§ About this exercise
Report every line from the material that contains the word "toolbar".
BEGIN
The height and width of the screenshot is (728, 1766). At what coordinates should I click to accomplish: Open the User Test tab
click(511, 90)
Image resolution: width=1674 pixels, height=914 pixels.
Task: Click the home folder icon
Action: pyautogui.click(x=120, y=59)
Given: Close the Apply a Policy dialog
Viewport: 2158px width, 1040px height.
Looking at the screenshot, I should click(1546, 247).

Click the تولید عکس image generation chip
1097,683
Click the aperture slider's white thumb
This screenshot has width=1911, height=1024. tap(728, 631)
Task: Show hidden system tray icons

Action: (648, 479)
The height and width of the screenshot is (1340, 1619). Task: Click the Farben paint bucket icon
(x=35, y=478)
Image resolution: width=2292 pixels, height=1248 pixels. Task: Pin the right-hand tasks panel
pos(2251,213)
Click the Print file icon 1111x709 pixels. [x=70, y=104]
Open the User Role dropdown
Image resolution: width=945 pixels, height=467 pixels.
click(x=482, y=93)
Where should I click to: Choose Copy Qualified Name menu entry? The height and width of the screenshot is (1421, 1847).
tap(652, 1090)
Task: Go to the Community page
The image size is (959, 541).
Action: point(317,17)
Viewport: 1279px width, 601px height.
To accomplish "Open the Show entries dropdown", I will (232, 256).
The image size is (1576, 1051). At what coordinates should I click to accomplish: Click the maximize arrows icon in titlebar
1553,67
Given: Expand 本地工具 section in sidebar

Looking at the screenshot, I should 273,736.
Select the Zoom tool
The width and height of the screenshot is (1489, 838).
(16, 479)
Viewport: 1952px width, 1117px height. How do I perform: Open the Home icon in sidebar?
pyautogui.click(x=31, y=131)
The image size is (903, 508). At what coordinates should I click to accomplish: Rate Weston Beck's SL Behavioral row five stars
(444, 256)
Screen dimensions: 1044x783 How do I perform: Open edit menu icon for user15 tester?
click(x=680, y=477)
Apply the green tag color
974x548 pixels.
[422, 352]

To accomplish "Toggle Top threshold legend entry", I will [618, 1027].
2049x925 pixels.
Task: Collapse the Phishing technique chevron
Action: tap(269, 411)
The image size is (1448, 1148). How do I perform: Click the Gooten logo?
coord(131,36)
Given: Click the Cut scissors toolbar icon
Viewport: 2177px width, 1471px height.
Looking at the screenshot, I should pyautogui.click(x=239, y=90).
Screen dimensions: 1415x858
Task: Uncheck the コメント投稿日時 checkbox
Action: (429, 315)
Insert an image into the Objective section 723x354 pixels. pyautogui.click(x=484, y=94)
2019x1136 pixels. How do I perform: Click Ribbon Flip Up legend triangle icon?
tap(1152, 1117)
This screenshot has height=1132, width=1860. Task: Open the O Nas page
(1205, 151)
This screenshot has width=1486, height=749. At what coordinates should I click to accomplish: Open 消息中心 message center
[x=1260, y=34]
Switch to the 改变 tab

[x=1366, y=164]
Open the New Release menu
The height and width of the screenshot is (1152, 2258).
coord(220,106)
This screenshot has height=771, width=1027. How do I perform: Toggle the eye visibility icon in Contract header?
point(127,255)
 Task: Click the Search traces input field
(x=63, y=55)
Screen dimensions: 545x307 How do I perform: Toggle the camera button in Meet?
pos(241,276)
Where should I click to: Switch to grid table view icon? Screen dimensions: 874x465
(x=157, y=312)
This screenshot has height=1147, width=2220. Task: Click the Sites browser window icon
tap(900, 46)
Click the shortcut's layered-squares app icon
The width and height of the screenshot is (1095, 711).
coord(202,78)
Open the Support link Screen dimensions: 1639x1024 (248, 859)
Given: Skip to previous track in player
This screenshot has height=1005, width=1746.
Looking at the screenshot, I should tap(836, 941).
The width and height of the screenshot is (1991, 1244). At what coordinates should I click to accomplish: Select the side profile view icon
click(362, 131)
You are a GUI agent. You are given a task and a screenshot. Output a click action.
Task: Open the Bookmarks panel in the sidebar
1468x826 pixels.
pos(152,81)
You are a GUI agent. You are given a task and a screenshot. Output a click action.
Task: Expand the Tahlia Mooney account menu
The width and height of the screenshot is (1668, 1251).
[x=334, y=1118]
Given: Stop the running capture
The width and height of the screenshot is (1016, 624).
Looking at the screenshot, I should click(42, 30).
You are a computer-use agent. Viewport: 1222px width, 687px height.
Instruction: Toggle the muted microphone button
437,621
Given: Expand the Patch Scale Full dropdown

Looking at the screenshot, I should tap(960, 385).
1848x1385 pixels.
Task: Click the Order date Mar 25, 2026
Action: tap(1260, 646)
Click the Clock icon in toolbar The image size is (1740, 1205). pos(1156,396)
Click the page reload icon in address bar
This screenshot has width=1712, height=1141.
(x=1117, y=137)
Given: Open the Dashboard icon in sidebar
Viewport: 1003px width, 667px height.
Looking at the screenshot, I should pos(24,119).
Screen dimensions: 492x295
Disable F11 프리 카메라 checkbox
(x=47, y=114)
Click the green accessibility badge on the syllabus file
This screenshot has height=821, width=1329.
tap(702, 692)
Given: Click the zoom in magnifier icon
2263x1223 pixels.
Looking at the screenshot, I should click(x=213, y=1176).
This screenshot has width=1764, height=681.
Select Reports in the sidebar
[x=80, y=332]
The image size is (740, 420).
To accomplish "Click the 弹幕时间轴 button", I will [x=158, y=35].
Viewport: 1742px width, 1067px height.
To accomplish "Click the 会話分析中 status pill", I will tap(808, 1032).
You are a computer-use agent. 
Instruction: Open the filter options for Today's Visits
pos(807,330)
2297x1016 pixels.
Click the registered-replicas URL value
END
§ Solution to this problem
Given: Click the Cut scissors toolbar icon
Click the Clock icon in toolbar The image size is (1740, 1205). pos(1156,396)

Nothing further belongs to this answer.